The first tow rows of Routh's table of a third-order characteristic eqation are
$\begin{array}{ccc}{s}^3& 3& 3\\ s^2& 4& 4\end{array}$
It can be inferred that the system has

• A. one real pole in the right-half of s-plane
• B. a pair of complex conjugate poles in the right-half of s-plane
• C. a pair of real poles symmetrically placed around s = 0
• D. a pair of complex conjugate poles on the imaginary axis of the s-plane

Answer 1

The correct option is D a pair of complex conjugate poles on the imaginary axis of the s-plane

Give first two rows of Routh's table of a third order characteristic equation are

This is the special case of Routh's array because first two row's having same elements so it will produce a row of zeros permaturely.
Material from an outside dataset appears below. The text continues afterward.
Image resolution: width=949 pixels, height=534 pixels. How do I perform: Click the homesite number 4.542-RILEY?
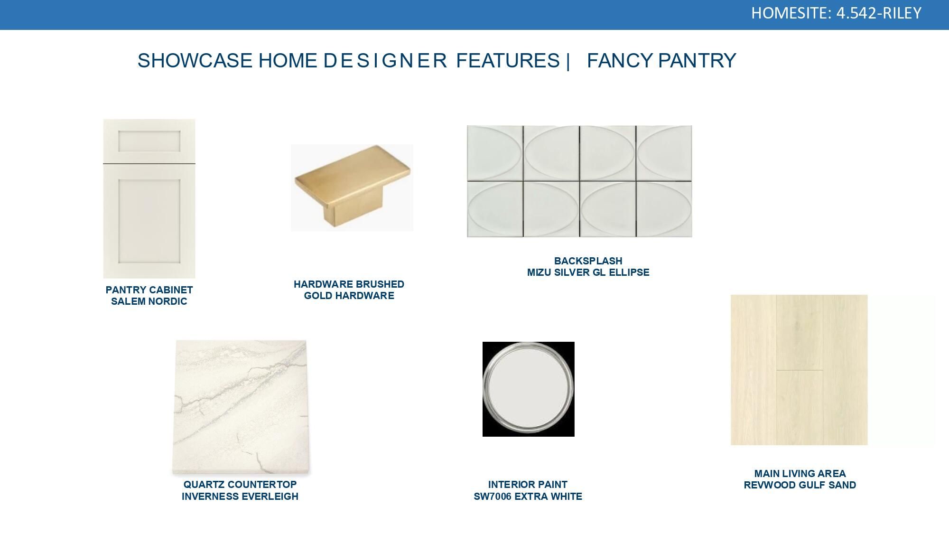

Since a row of zeros appear prematurely, we since a row equation using the form the auxiliary equation using the coefficient $s^2$ row.
$A\left(s\right)=4s^2+4=0$ ...(i)
$\Rightarrow \frac{dA\left(s\right)}{ds}=8s=0$
From which the coefficient 8 and 0 replace the zeros in the s'row of the original table.
Since these are no sign changes in the firest column of the entire Routh's tabulation, the equation (i) does not have any root in the right-half s-plane. Solving the auxiliary equation, we get the two roots at s = j and s = -j which are also the roots of original characteristic equation. Thus, the equation has two roots onthe $j\omega$-axis, and the system is marginally stable.